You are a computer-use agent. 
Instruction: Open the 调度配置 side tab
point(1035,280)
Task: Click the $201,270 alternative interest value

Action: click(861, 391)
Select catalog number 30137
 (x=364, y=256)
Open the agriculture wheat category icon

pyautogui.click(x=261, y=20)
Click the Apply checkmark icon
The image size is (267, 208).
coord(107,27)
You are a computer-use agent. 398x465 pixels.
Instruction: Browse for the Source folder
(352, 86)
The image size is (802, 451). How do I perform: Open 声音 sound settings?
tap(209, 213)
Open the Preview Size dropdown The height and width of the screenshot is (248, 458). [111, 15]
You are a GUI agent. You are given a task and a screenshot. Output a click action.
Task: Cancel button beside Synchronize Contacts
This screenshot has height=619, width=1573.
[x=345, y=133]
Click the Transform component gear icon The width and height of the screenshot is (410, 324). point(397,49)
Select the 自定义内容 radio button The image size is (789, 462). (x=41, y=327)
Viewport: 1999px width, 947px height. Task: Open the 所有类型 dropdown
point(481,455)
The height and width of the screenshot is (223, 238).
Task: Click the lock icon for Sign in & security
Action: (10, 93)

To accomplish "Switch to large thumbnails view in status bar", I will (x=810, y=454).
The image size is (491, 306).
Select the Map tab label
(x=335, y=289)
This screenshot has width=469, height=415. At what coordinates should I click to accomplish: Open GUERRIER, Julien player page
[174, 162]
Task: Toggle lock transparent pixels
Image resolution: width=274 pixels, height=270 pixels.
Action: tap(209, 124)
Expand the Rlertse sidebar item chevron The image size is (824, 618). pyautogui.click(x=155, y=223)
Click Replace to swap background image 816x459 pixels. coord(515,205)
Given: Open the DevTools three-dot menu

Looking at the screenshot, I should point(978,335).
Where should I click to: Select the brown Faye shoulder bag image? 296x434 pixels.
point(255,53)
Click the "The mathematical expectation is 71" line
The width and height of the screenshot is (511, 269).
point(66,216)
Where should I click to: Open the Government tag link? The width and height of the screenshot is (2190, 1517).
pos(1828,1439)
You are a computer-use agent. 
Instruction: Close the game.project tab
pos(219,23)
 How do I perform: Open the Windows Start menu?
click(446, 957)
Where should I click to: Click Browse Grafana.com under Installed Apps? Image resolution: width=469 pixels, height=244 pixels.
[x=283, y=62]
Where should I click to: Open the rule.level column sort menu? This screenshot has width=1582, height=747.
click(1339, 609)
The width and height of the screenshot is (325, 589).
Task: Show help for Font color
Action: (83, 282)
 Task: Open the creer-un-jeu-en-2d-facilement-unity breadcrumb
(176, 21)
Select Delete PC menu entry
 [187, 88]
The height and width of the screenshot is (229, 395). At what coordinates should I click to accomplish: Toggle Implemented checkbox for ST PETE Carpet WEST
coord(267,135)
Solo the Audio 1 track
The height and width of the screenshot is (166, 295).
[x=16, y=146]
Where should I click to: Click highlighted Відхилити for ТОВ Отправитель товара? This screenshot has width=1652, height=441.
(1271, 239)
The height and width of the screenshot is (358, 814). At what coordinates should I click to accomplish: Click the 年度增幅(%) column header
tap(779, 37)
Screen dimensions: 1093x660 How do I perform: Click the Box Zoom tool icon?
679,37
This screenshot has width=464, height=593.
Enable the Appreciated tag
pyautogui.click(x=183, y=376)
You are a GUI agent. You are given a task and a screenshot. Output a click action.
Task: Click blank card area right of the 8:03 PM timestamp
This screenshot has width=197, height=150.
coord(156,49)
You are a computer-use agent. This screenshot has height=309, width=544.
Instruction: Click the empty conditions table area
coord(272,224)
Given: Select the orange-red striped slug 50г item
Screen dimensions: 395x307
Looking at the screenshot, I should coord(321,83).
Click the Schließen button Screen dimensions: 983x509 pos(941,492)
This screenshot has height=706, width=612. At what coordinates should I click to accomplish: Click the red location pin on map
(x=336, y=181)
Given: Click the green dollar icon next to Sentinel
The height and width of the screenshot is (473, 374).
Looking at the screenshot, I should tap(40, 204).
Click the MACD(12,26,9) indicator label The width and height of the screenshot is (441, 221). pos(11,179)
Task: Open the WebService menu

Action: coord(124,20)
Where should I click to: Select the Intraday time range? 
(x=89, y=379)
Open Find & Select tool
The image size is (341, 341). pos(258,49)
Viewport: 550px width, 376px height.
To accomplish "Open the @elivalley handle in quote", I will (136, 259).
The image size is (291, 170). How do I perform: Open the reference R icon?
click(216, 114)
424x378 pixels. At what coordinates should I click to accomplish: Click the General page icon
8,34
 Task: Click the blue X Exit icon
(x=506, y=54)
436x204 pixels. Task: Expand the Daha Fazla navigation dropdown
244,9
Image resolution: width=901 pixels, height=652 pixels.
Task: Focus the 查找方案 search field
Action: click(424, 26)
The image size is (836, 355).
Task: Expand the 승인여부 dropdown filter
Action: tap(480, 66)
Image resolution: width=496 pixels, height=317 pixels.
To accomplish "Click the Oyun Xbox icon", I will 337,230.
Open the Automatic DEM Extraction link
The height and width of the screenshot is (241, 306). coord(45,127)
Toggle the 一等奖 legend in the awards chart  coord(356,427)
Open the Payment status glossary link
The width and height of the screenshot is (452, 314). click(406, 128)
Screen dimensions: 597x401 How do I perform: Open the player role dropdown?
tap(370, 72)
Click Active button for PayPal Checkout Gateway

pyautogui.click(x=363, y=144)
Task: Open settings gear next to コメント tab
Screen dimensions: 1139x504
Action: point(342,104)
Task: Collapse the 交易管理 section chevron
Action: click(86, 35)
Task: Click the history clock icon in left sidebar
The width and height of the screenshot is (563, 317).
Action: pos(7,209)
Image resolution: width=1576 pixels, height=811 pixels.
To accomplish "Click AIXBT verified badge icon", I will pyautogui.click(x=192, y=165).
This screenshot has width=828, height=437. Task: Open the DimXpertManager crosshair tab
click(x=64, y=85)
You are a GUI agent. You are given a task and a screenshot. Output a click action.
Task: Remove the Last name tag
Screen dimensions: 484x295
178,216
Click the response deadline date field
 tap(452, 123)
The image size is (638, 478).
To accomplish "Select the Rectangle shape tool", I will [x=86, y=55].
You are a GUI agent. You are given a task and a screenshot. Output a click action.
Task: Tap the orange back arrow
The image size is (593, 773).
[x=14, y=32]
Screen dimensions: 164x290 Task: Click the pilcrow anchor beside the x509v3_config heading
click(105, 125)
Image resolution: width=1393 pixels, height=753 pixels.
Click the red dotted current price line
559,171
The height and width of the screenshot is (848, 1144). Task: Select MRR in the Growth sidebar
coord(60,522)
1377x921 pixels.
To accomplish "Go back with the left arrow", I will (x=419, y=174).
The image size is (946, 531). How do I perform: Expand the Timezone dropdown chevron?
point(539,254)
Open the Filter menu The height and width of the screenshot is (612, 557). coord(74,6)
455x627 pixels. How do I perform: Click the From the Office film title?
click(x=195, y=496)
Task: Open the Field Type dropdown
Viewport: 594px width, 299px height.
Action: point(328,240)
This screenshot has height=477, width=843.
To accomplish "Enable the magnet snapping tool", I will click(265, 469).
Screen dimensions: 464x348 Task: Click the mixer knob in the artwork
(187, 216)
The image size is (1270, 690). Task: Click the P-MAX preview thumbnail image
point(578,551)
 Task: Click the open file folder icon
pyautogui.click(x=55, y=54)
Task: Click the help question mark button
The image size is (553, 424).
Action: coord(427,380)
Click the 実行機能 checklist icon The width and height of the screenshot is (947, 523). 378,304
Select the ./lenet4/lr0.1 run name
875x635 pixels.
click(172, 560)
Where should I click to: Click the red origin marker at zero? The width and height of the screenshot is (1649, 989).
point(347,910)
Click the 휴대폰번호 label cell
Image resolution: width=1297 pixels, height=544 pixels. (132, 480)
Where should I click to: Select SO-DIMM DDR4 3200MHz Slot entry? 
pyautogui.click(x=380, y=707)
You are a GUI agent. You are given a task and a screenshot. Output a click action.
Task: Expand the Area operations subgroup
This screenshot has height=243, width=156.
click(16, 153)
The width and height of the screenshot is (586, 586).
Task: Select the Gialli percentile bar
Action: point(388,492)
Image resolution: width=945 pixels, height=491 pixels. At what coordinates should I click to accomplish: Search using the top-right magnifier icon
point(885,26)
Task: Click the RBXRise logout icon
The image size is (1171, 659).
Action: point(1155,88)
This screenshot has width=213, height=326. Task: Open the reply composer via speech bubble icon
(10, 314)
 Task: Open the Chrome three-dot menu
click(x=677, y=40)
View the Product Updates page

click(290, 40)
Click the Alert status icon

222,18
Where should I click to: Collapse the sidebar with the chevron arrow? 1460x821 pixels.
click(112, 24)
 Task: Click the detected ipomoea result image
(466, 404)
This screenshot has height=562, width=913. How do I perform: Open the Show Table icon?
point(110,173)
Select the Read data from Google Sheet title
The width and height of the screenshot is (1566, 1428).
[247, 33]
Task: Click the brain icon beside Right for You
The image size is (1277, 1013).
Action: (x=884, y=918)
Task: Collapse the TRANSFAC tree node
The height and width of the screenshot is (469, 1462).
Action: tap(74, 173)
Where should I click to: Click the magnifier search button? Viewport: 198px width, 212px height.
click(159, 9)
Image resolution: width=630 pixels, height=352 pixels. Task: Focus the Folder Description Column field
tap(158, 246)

→ **WHAT IS EXPECTED**
Copy the rows above word for word, beginning at the line containing "Task: Open settings gear next to コメント tab" and ending after the line containing "Action: pos(7,209)".

→ **THE SOLUTION**
Task: Open settings gear next to コメント tab
Screen dimensions: 1139x504
Action: point(342,104)
Task: Collapse the 交易管理 section chevron
Action: click(86, 35)
Task: Click the history clock icon in left sidebar
The width and height of the screenshot is (563, 317).
Action: pos(7,209)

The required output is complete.